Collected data

======

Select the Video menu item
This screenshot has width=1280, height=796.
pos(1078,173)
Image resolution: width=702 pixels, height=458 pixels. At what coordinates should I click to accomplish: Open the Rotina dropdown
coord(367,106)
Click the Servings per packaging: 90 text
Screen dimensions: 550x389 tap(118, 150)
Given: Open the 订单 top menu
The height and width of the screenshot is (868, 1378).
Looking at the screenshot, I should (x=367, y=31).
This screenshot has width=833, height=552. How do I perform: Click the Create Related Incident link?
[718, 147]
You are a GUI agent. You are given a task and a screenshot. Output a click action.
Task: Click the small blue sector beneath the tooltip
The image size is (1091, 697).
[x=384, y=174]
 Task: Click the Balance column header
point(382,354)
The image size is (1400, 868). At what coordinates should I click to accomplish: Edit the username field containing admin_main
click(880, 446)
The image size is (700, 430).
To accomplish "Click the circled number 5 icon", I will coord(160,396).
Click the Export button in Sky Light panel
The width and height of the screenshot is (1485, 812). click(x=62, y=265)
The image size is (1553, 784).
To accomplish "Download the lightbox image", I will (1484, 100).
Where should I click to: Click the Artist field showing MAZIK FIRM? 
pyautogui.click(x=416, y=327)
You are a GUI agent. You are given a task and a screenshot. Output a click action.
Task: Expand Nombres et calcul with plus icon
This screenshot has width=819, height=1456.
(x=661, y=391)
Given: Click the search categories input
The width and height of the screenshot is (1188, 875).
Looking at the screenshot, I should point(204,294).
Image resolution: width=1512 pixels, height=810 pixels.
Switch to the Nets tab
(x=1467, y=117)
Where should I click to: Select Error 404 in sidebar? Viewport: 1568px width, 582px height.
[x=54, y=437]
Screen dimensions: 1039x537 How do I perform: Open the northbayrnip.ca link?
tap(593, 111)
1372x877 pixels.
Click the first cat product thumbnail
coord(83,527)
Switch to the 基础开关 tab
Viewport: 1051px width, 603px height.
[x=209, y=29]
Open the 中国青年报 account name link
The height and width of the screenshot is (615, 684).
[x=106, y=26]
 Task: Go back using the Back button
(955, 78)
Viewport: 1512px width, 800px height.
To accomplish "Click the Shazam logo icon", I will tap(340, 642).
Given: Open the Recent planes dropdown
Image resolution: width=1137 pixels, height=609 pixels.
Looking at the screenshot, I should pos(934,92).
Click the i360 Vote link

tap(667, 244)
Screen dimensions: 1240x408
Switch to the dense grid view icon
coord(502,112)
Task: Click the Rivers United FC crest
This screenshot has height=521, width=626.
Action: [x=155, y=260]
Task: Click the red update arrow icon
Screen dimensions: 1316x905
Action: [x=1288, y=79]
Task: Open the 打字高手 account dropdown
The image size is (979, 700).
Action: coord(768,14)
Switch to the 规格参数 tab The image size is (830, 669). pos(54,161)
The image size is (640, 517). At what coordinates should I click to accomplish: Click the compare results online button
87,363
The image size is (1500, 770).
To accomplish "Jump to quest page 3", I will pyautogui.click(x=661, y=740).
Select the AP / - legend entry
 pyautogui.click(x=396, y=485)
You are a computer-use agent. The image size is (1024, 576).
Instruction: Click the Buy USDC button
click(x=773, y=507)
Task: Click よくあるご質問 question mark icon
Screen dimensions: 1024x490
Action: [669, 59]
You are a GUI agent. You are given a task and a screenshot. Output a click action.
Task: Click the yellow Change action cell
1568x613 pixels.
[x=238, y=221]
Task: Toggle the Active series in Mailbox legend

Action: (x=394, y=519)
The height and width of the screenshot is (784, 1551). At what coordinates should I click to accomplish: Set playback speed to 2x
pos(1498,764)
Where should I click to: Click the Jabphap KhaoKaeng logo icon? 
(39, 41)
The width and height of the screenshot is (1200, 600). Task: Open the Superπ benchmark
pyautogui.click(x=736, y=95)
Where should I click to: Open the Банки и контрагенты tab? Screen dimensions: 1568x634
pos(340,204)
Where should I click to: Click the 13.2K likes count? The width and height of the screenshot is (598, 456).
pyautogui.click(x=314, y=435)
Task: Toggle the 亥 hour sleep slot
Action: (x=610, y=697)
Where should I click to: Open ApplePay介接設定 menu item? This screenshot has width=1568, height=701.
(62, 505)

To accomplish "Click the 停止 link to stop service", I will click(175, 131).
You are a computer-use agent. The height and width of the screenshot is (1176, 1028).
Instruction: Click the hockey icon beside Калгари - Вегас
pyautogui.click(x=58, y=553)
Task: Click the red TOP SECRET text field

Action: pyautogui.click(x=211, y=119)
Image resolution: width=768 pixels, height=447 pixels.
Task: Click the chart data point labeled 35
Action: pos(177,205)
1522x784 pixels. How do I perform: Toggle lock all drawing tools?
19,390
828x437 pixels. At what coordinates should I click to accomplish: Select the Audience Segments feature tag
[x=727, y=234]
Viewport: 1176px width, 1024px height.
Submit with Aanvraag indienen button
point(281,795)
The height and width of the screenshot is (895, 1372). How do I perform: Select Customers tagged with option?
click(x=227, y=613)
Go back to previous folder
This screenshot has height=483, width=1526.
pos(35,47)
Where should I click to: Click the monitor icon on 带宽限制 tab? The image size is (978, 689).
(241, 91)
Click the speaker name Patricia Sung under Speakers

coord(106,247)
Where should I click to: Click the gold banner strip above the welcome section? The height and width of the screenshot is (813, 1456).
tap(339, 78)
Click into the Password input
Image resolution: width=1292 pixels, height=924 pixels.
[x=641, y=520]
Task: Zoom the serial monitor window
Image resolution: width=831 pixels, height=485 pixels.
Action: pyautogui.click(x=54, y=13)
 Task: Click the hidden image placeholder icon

======

**Exercise instructions:** Reproduce the material from the line containing "Given: Click the search categories input" through the line containing "will tap(340, 642).", inclusive, renaming "Nets" to "Networks" and changing nothing else.

**Completed task:**
Given: Click the search categories input
The width and height of the screenshot is (1188, 875).
Looking at the screenshot, I should point(204,294).
Image resolution: width=1512 pixels, height=810 pixels.
Switch to the Networks tab
(x=1467, y=117)
Where should I click to: Select Error 404 in sidebar? Viewport: 1568px width, 582px height.
[x=54, y=437]
Screen dimensions: 1039x537 How do I perform: Open the northbayrnip.ca link?
tap(593, 111)
1372x877 pixels.
Click the first cat product thumbnail
coord(83,527)
Switch to the 基础开关 tab
Viewport: 1051px width, 603px height.
[x=209, y=29]
Open the 中国青年报 account name link
The height and width of the screenshot is (615, 684).
[x=106, y=26]
 Task: Go back using the Back button
(955, 78)
Viewport: 1512px width, 800px height.
To accomplish "Click the Shazam logo icon", I will tap(340, 642).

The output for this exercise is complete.